The FROG technique allows the complete measurement of a pulse's intensity and phase with little additional experimental complexity because instead of taking spectra and performing autocorrelation of a pulse separately, FROG places the spectrometer behind the autocorrelator and takes the spectrum of the autocorrelation. Rick Trebino, a professor at Georgia Tech and coinventor of FROG and GRENOUILLE, said that about 50 or 60 groups around the world use FROG to measure pulses, often in the process of setting up amplifier systems.
A primary strength of FROG lies in providing an overdetermination of pulse data that facilitates cross-checking of results. "When you get a pulse measurement using FROG, there are always independent checks," Trebino said. "If the measurement is not correct, you run into some trouble: the algorithm doesn't converge or some checks don't work out." One of the things that researchers realized when they started using FROG, he added, "was that making an autocorrelation was a little harder than we had thought." It's easy to measure an autocorrelation that's contaminated by systematic error, but if there's a problem in the autocorrelator component of FROG, it'll show up when you run the algorithm."
The difficulty was largely caused by a need to satisfy four alignment degrees of freedom. Three degrees of freedom resulted from the need to split the pulse in two halves and then to align the two halves with each other in space and time within the autocorrelator crystal. And the fourth degree of freedom concerned angular alignment of the signal within the crystal.
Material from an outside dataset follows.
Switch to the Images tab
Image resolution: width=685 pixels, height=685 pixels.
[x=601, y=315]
Typically the FROG hardware that required all of this adjusting and tweaking occupies about 1/5 or 1/6 of an optical table, Trebino said. And subsequent pulse-measurement algorithms that have improved upon FROG's performance have also generally increased the degrees of alignment freedom and hardware requirements to a degree that rivaled the complexity and size of the laser system that was being measured.
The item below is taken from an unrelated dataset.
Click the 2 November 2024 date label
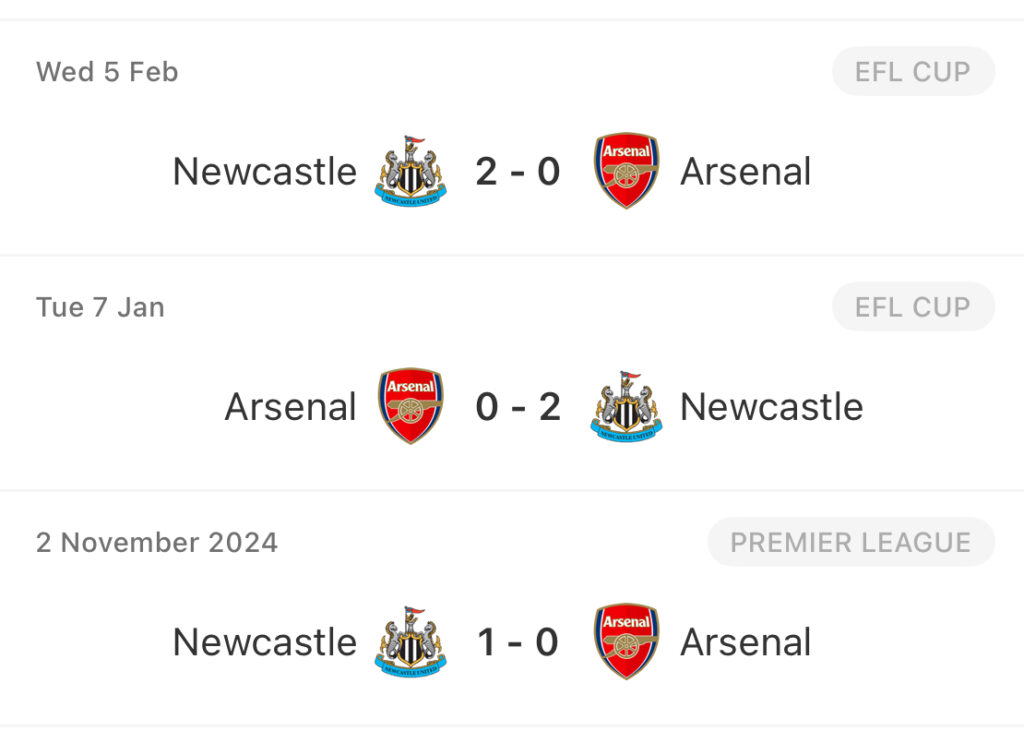The height and width of the screenshot is (743, 1024). click(157, 543)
GRENOUILLE has tackled this problem head on by eliminating the need for both the autocorrelator and the spectrometer in the FROG process. And the idea for GRENOUILLE arose as a direct result of Trebino's recent move from a government laboratory to a university. "I started teaching for the first time last year, so I had to go through a basic optics textbook, and, as I was reading, I came across a Fresnel biprism," he said. "It occurred to me that if you send your beam through the biprism, the beam is split into two and then recombined such that both halves of the original beam are perfectly overlapped in time and in space. So it saves you three degrees of freedom right away." He eliminated the fourth degree of freedom also by line focusing the beam with a cylindrical lens before it entered the biprism.
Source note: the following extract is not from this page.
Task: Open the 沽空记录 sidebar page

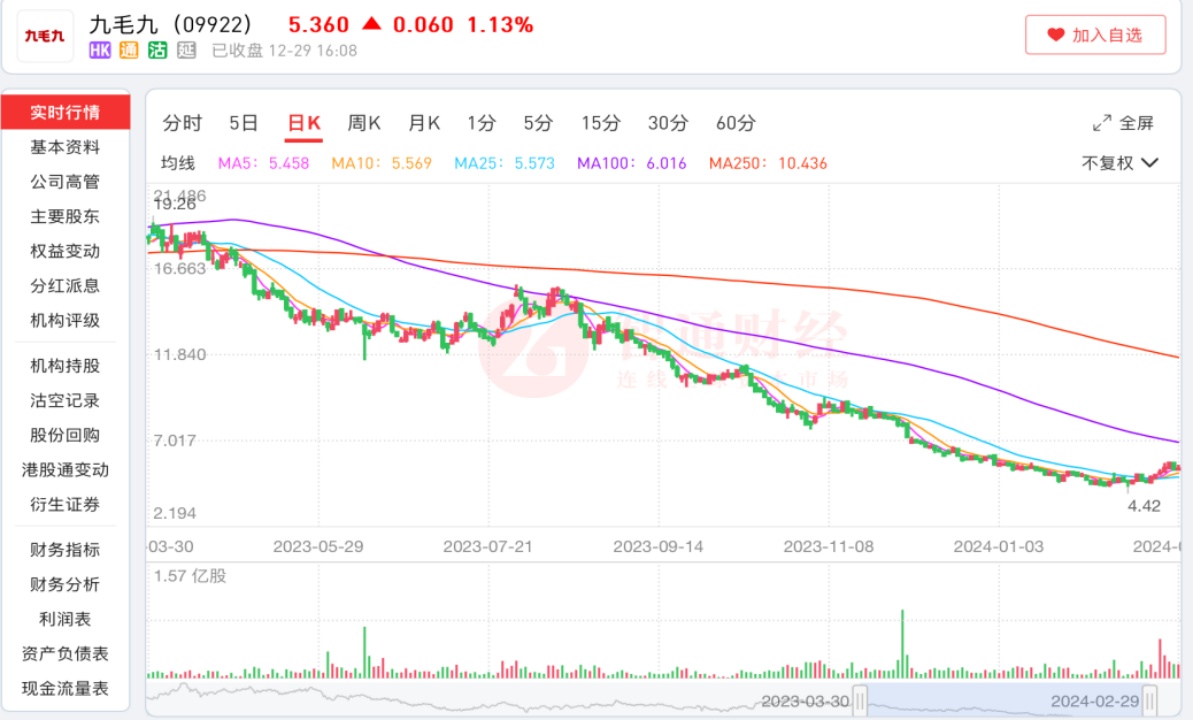Action: (x=65, y=400)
The typically thin autocorrelator crystal was next to go, and the need for a spectrometer went with it. Thin crystals (on the order of 10 µm for 10-fs pulses) provided the necessary phase-matching bandwidth for second-harmonic generation, but thin crystals also limited signal strength and introduced concerns related to careful handling as well as precision in the dimensions of the crystal itself.
While increasing signal capacity and relieving logistical concerns, on the other hand, a thick crystal introduces an angular dependence into the phase-matching process—which is also what a spectrometer does, Trebino said. Upon realizing this, he asked himself, "Instead of using a thin crystal to do our second-harmonic generation as in an autocorrelator and then placing a spectrometer after that to make it into a FROG, what if we just replace the thin crystal and the spectrometer with a thick crystal?" So Trebino, graduate student Patrick O'Shea, and research associate Mark Kimmel tried the idea using a simple apparatus that occupied a surface area of about one square foot and it worked. To date they have been able to measure simple or complex pulses from ~30 fs to ~1 ps.
REFERENCE
- R. Trebino et al., Rev. Sci Instr. 68, 3277 (1997).